Mitt at Bain.jpg“Joe, It doesn’t happen often, but I am happy to say that I was wrong.” That’s how Mitt Romney hired me to work at Bain & Company in the fall of 1982.

I had had two rounds of interviews to start off: the first visit to Boston went well; in the second set, things did not click. That session ended with a 60-minute interview with Mitt. He was smart, focused, a good listener, and he made Bain seem like a great place to work. When I got the ding letter, I consulted with Yale Law and Dartmouth people already working at Bain to find out what went wrong. “You were too low key,” they said, and not numerate enough. I wrote Mitt a letter telling him why these concerns were unfounded; he phoned me in New Haven and invited me up for another set of interviews, and I got the job. The next two and a half years were hard work, good fun and great learning in the company’s small London office (with cases in the UK, France, Cameroon and Northern Ireland).

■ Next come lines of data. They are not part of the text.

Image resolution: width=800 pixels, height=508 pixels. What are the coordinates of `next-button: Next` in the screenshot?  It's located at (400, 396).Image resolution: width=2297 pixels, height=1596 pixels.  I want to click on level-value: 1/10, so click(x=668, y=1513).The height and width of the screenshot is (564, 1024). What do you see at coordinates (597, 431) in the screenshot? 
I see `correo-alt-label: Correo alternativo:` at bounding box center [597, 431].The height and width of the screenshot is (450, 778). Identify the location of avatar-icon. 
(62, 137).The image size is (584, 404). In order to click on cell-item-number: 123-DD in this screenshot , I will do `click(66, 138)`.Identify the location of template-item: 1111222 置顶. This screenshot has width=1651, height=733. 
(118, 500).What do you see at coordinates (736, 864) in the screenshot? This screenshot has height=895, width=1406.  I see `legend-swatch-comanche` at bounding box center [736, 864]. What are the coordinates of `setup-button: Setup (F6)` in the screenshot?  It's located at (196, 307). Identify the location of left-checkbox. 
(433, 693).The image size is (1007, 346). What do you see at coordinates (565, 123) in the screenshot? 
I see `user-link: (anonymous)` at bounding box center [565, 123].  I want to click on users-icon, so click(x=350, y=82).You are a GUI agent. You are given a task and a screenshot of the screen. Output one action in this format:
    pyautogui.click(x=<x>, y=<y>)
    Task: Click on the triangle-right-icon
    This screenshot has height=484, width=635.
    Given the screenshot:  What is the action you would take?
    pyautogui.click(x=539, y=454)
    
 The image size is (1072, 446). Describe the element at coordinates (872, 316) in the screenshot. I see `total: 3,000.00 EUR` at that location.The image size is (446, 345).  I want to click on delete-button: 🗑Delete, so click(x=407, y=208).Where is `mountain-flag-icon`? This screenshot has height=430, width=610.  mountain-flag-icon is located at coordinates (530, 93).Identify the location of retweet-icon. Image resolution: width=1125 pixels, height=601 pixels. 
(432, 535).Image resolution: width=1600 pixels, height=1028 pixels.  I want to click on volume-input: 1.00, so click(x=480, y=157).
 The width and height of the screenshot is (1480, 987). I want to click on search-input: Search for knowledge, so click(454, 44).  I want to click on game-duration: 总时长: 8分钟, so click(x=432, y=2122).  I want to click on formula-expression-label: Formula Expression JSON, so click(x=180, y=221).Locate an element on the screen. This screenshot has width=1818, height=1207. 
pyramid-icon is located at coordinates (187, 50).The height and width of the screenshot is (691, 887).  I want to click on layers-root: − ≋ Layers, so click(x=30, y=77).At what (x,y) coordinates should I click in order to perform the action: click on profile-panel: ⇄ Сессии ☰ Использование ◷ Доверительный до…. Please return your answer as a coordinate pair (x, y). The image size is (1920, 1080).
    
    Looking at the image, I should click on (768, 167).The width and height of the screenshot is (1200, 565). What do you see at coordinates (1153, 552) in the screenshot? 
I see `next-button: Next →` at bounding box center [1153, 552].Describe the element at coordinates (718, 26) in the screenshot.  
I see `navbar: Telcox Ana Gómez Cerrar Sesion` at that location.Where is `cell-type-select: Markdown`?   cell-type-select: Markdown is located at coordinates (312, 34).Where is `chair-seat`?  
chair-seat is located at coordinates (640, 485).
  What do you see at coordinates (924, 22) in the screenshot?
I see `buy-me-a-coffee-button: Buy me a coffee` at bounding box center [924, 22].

The current election campaign has focused solely on Mitt’s time at Bain Capital. For some reason, his work in Bain & Company’s consulting practice from 1977 to 1984 has not made the news. It should, for it shows that Mitt is a strong problem solver and a good manager. At Bain we’d advise large corporate clients on a longterm basis and really dig deep into the guts of these mostly disfunctional organizations. The companies would always be overstaffed, so cost-cutting was part of any relationship, and they usually had not been managed with any vision. We’d get them to shed subsidiaries in failing business areas, shut down unpromising products, and push them forward into opportunities for growth. As a rule, staff levels would drop in the short term and then rise in the medium term, as the now-healthy companies began to grow.

I never worked directly under Mitt — he was based in Boston and I was in London — but he had a strong reputation in the firm for doing brilliant analysis and getting ideas implemented, and for being an excellent vice-President for whom to work: he was sharp, extremely well organized, and on his cases client presentations always seemed to take place on Thursday or Friday, so that consultants could count on a weekend off. Some of us were jealous. Other VP’s were often not as considerate in setting schedules in a firm where 80-hour workweeks were the norm.

Other than at formal company events, the only time that I interacted with Mitt after being hired was upon walking into the supply room of the London office one day in 1984 to get a pen. Mitt was already there, at the far end of the room, getting something for himself. He looked up, said “Hi Joe,” and asked how things were going for me. He hadn’t seen me for about two years, and he had undoubtedly interviewed a few hundred potential consultants in the intervening time, so we can give him credit for some pretty good facial recognition software.

Now, I am not saying that you should vote for Mitt Romney tomorrow, but you might keep in mind that at a time when the Presidency of the United States was very far from his mind, the people who worked with Mitt at Bain & Company thought that he was a smart, stand-up guy.